Tuesday, 22 February 2011

My new guilty secret...

For those of you that have been blogging for years or have been reading blogs for years you will probably be well aware of the Blog site 'Post Secret'. I was only introduced to this site on Sunday, and I think I can safely say that it'll be part of my new Sunday routine for a very long time.

For those of you that aren't aware Post Secret is as simple as it sounds, people post their secrets, very often on a postcard, to, it seems, a man in Germantown, Maryland, USA. This man, I believe he is called Frank, chooses from the masses a few of these secrets to share with the world on his blog http://www.postsecret.com/ .

Although, if you check out this week's blog you may not enjoy quite how dark some of these secrets are; one secret is a voicemail that had been sent in by a boy with this accompanying email...
"This is the last thing I heard from my girlfriend in January of 2009. It was right before she took her own life. I didn't answer the phone because I was in class, and have regretted it ever since. "
...I am assured that it is a complete mix of secrets and many can make you laugh out loud. I had a look through the archives, and there is a real mix of secrets, including the blissfully silly "Whenever I have dinner with my in-laws, I pretend I'm on survior...if I just eat it I will win the million."  You may not laugh out loud, but it certainly made me smile.
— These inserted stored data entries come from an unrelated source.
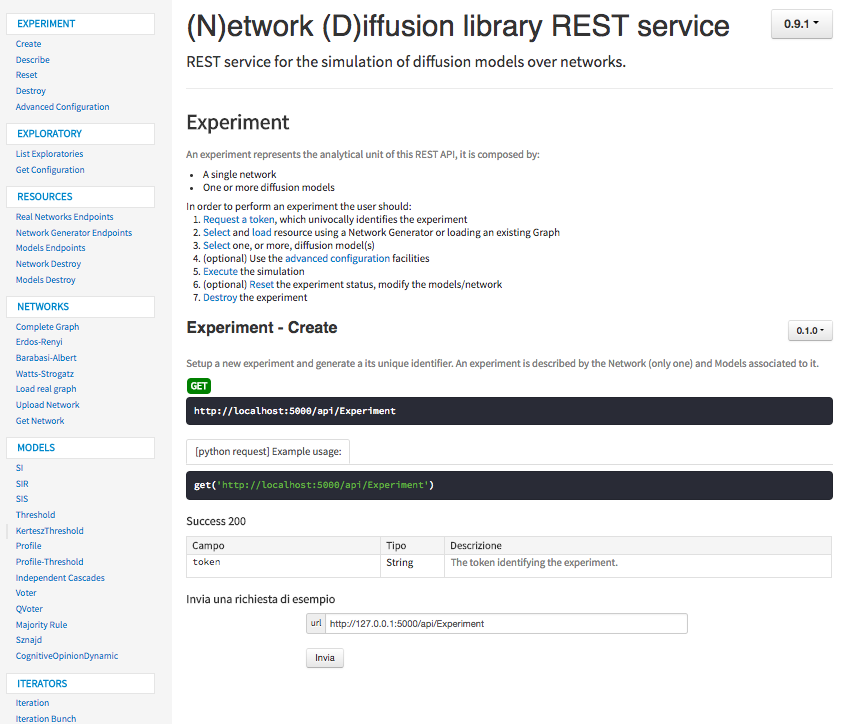
Task: Select the Independent Cascades model
Action: click(60, 578)
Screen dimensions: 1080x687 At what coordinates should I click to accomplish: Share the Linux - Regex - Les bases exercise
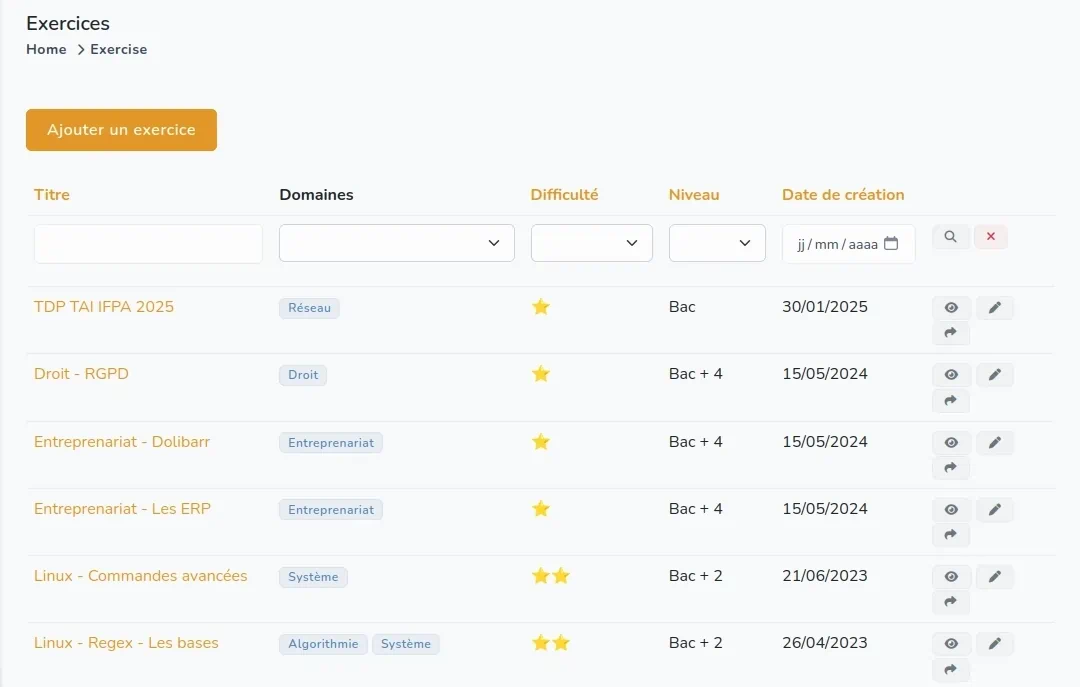coord(950,670)
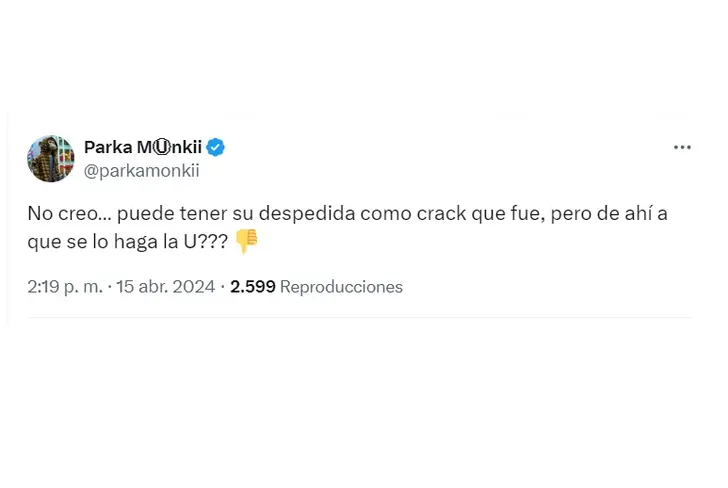
Task: Click the 2:19 p. m. timestamp
Action: [x=65, y=287]
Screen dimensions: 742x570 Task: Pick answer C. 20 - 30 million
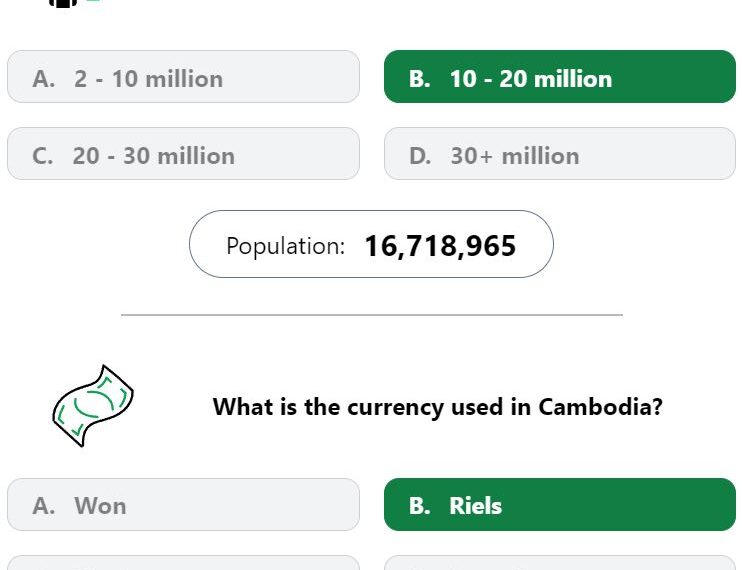click(x=183, y=153)
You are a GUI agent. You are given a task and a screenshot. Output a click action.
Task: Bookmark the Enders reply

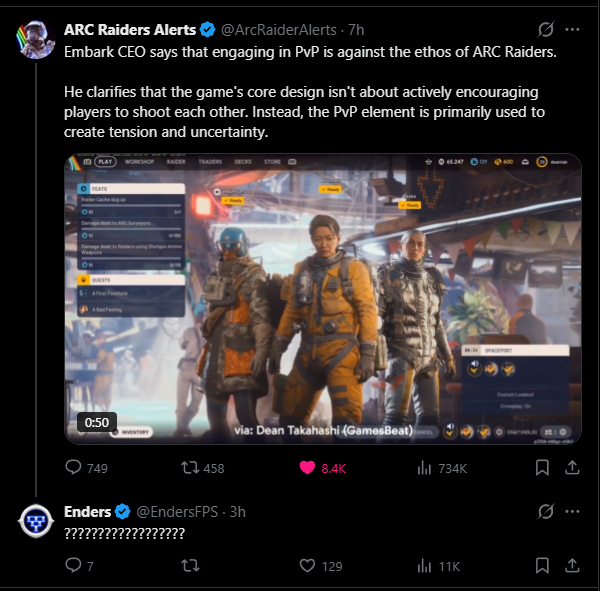click(542, 565)
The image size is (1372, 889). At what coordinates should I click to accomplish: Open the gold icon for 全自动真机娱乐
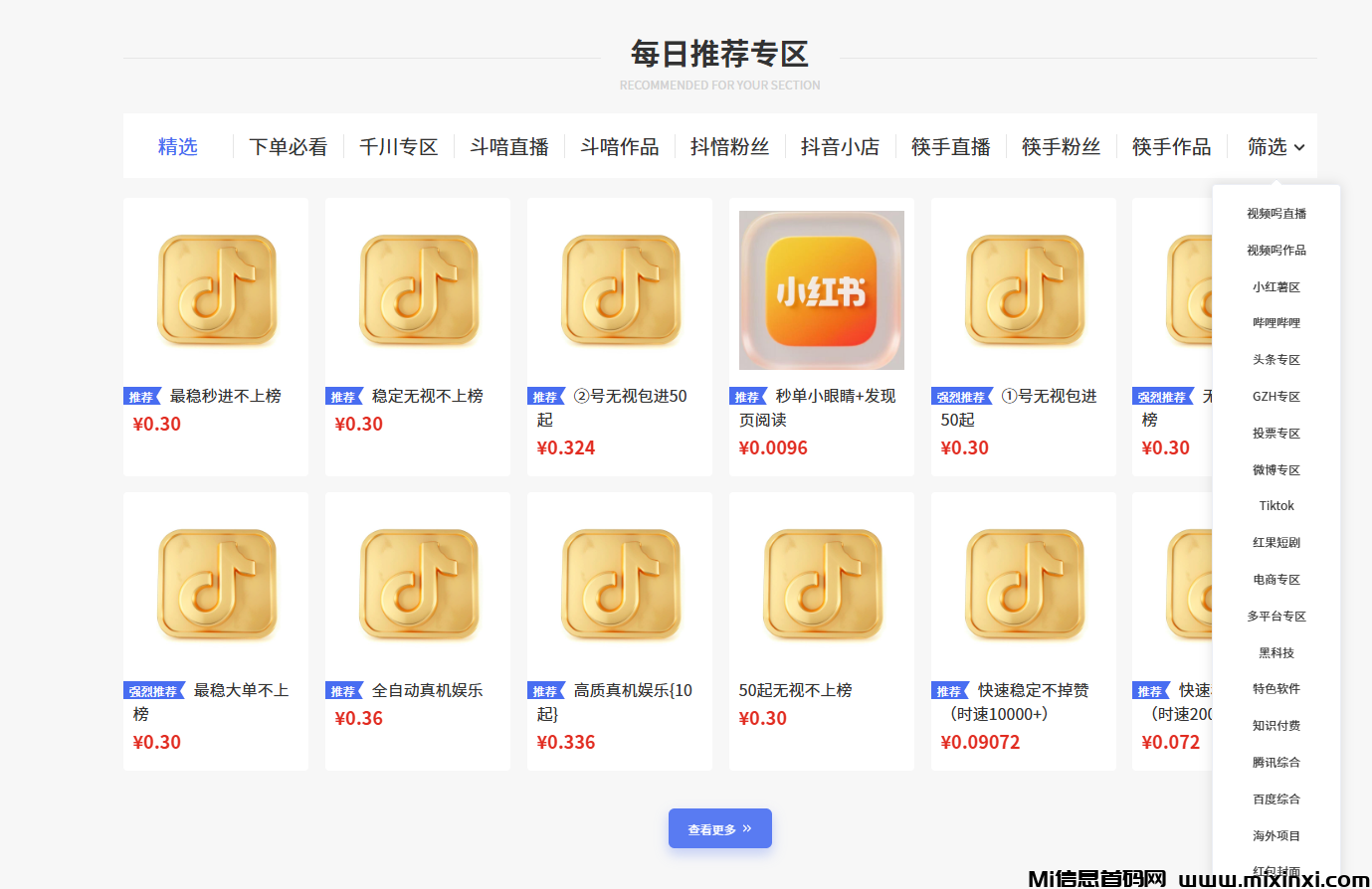point(419,585)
Of the above email and voicemail, I questioned whether I wanted to listen to it, but in the end I thought that if this boy wanted to share his secret then it was worth listening to. The voicemail was incredibly haunting and something I don't think will ever leave me. In a good way. I'm glad I listened to it. It was painfully heart breaking, real and reminds us that if a friend is calling, there must be a reason and surely wherever possible, you should pick up. Not that I think this poor by has anything to feel guilty about, and I can't get how brave he is for sharing this. I am a terrible one for ignoring a phone call and texting back a wee while later because, if I am completely honest, I think I sound like Theodore The Chipmunk with a head cold when I speak on the phone. I think someone confusing me for a chipmunk is something I need to learn to live with.
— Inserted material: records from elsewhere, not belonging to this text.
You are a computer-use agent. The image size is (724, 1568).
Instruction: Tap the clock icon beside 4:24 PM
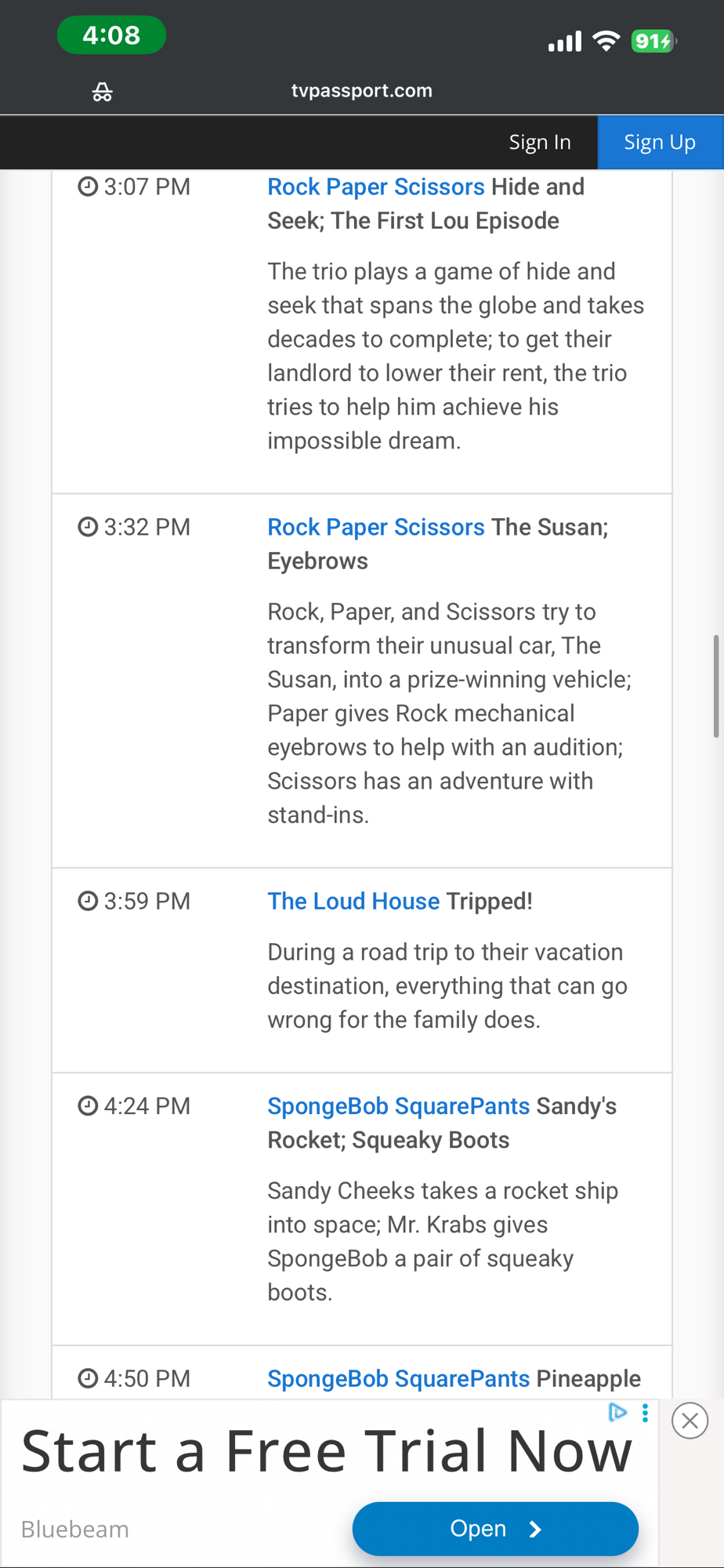point(88,1105)
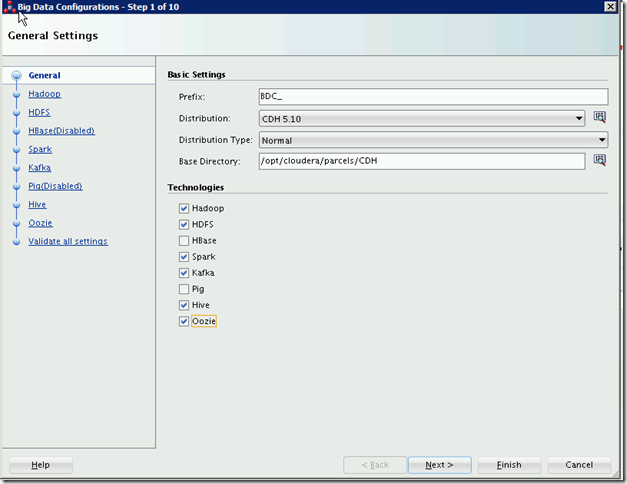Viewport: 627px width, 484px height.
Task: Click the browse icon beside Base Directory
Action: (x=600, y=160)
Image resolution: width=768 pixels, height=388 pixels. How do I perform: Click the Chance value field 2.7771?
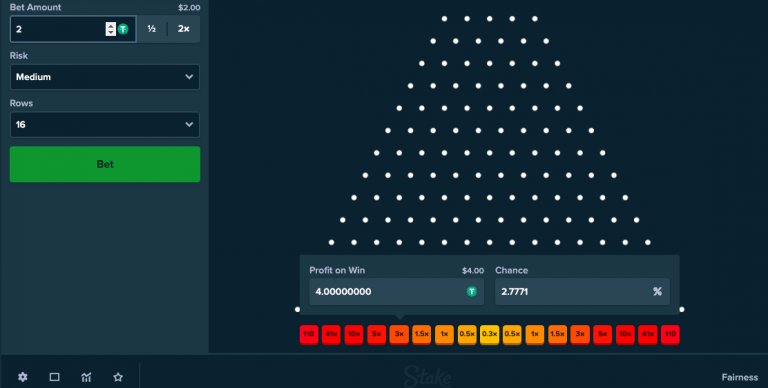pyautogui.click(x=582, y=291)
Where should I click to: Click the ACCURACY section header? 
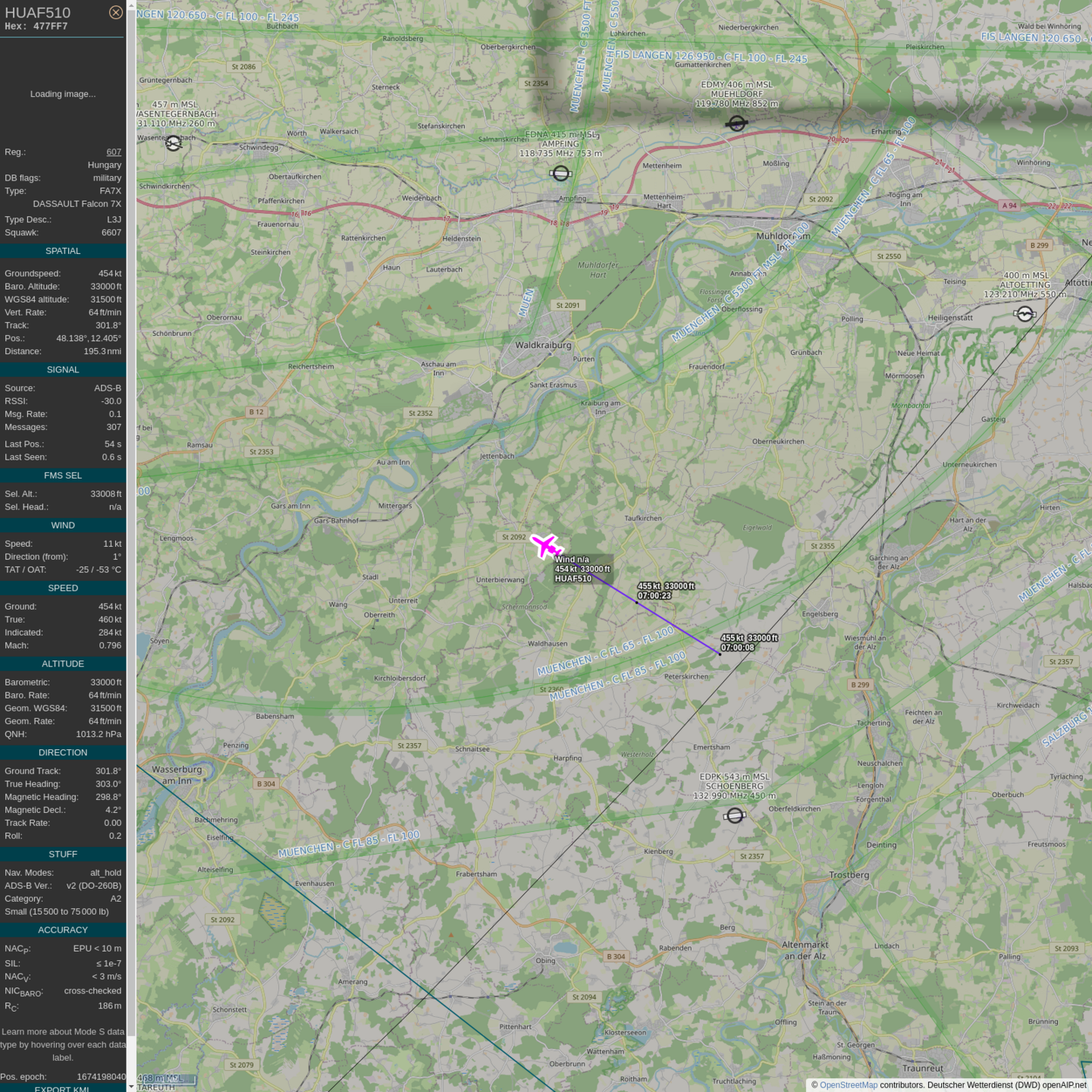(x=63, y=930)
But this is not meant to be a sad post, this is meant to convey how fabulous I think this beautifully simple blog is. I am forever writing emails I have no intention of sending, just so I can physically write down my thoughts or how I am feeling. They are often about the same thing and the same person, but it still feels good to get the feeling out each and every time. Now, perhaps I have a new way of letting these feelings out, thanks to Post Secret...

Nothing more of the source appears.